(WRITTEN EXERCISE) Can you reproduce verbatim the lines from the one holding "This screenshot has height=760, width=1144." through the one holding "tap(107, 747)", both included, with the pictures left out?

(PROVIDED INFORMATION)
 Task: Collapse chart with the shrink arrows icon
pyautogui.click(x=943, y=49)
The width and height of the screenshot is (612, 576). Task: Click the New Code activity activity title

==

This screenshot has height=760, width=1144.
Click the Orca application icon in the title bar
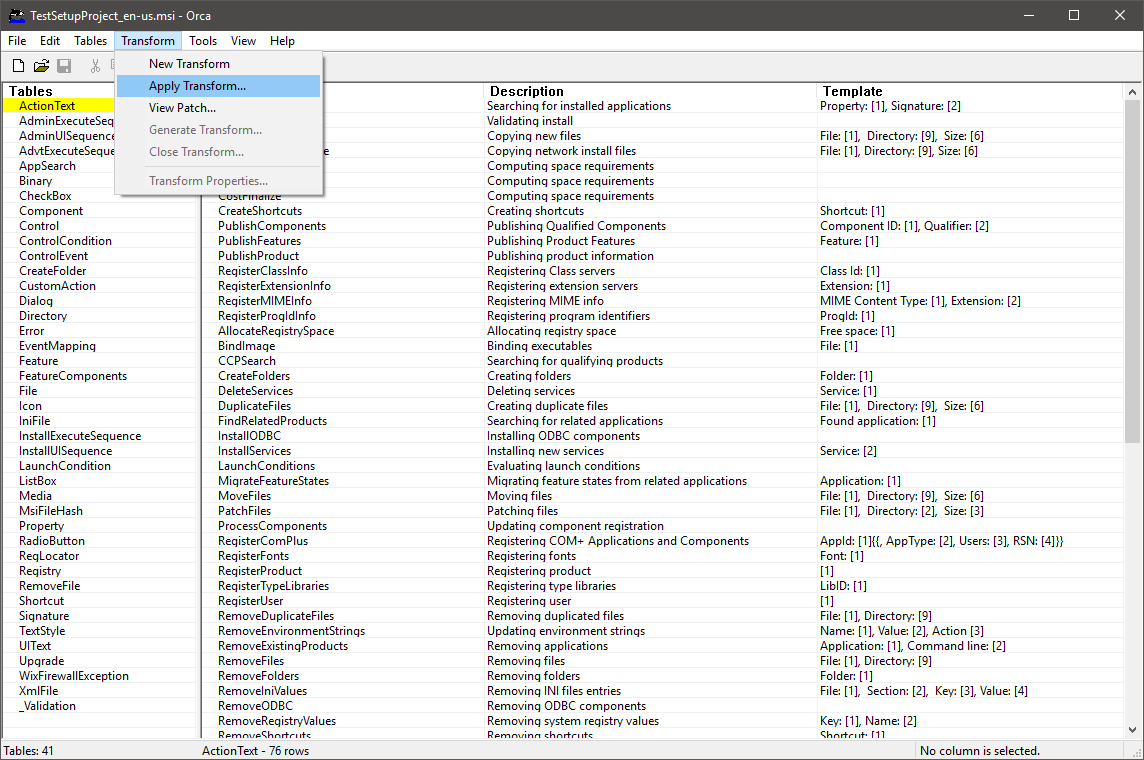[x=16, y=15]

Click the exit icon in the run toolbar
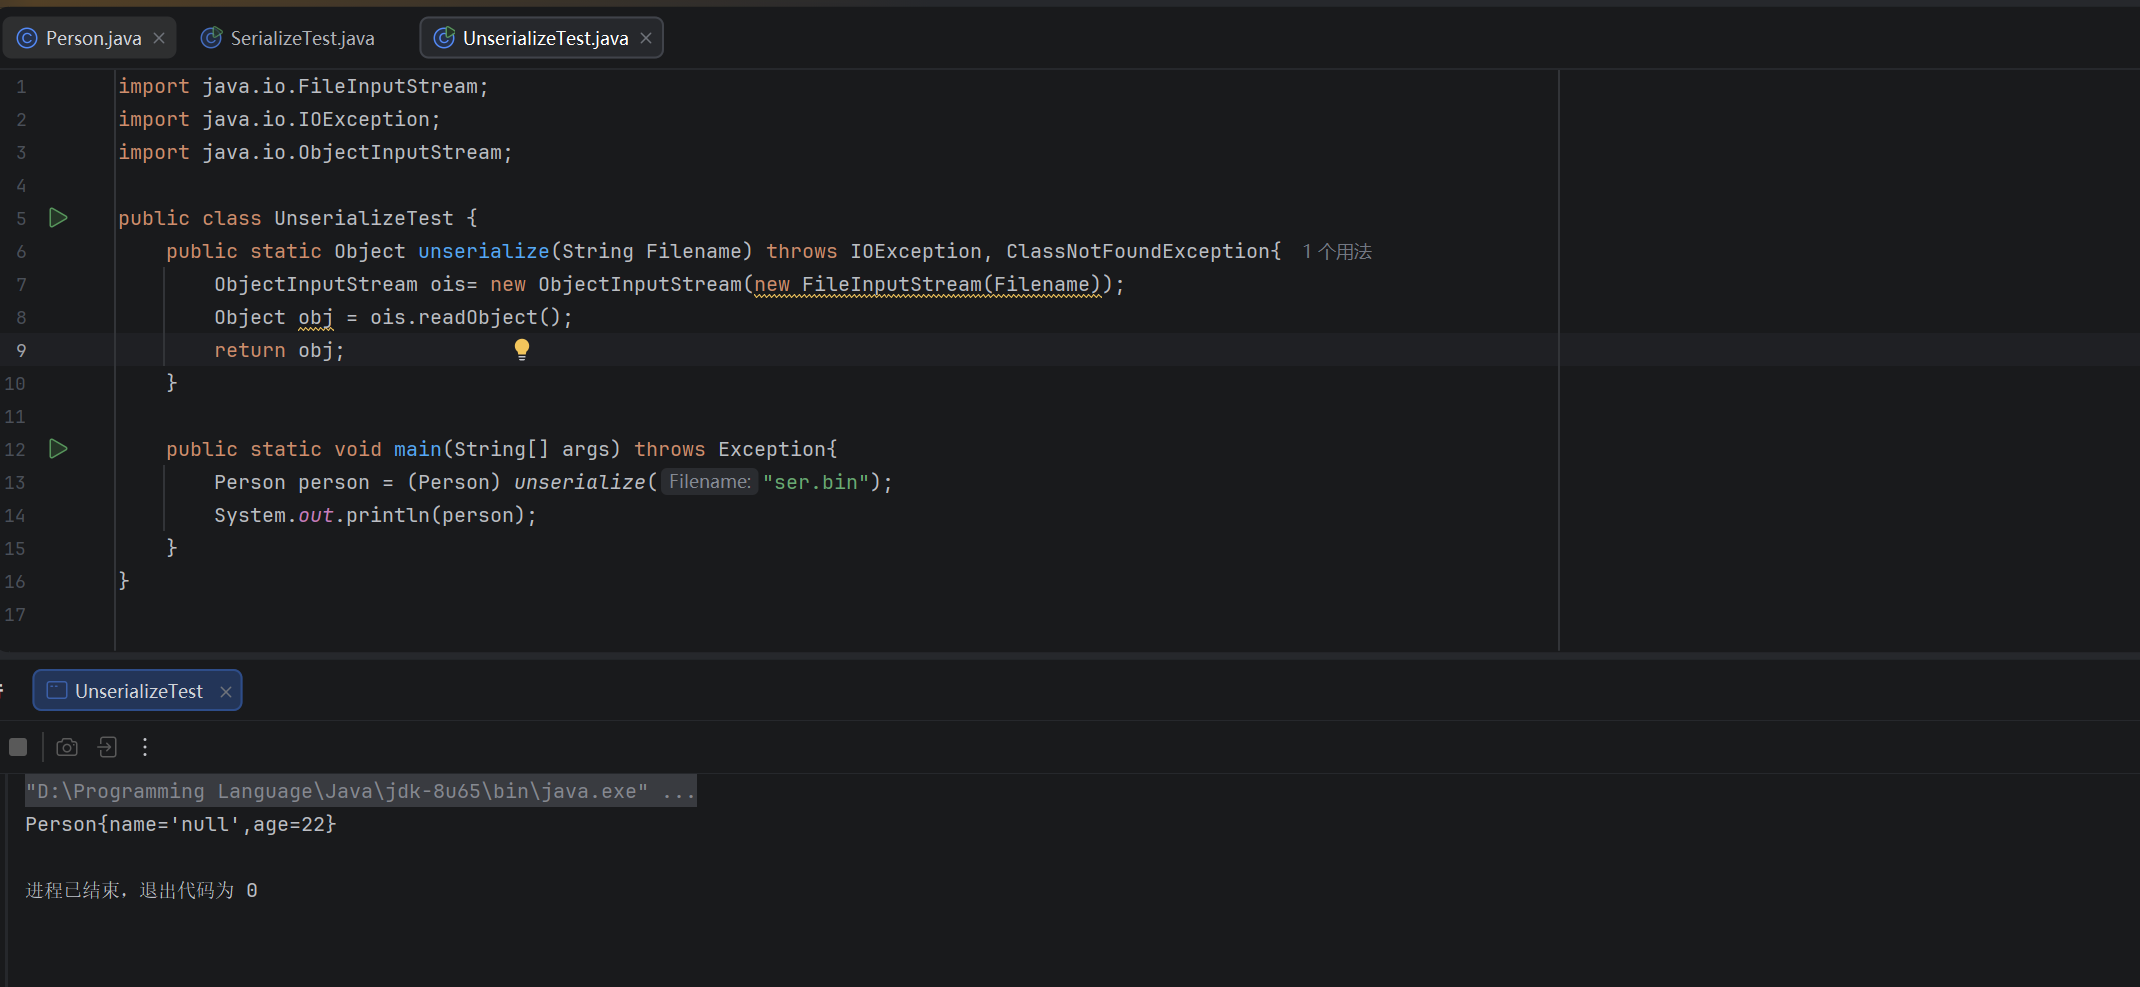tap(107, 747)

* * *

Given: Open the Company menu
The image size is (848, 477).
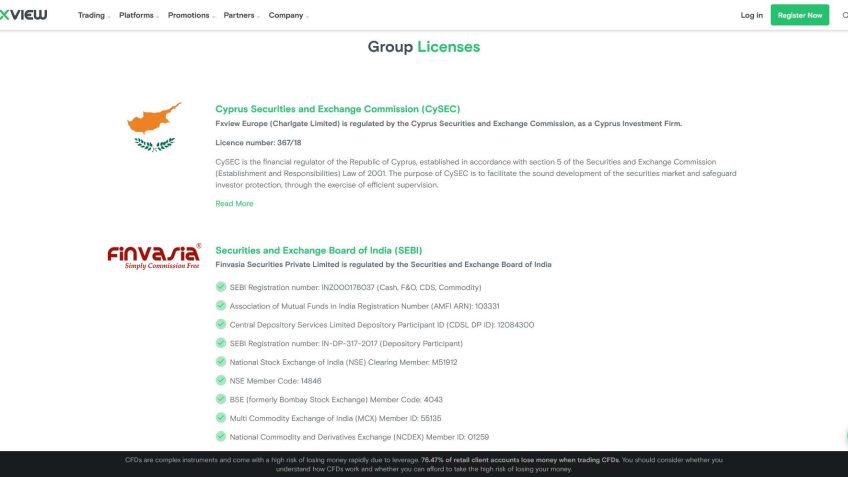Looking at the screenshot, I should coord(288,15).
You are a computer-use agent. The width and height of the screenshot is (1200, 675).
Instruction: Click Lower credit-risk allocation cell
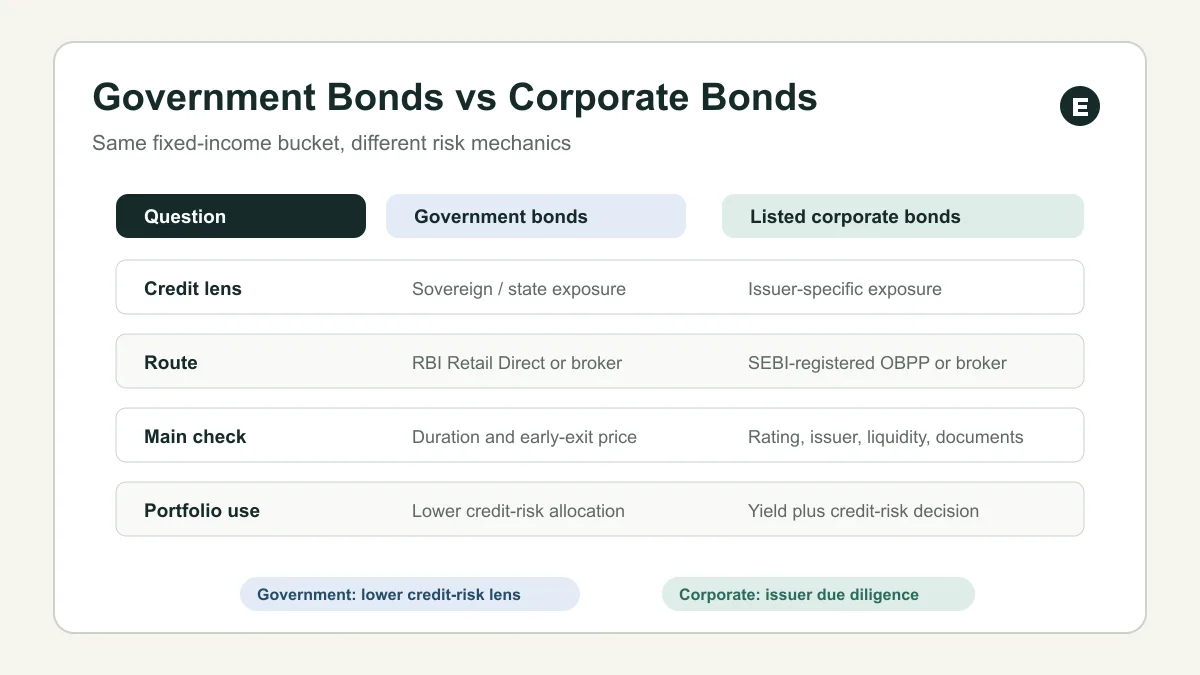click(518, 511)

(THE RESPONSE)
This screenshot has height=760, width=1144.
Click the Orca application icon in the title bar
[x=16, y=15]

Click the exit icon in the run toolbar
tap(107, 747)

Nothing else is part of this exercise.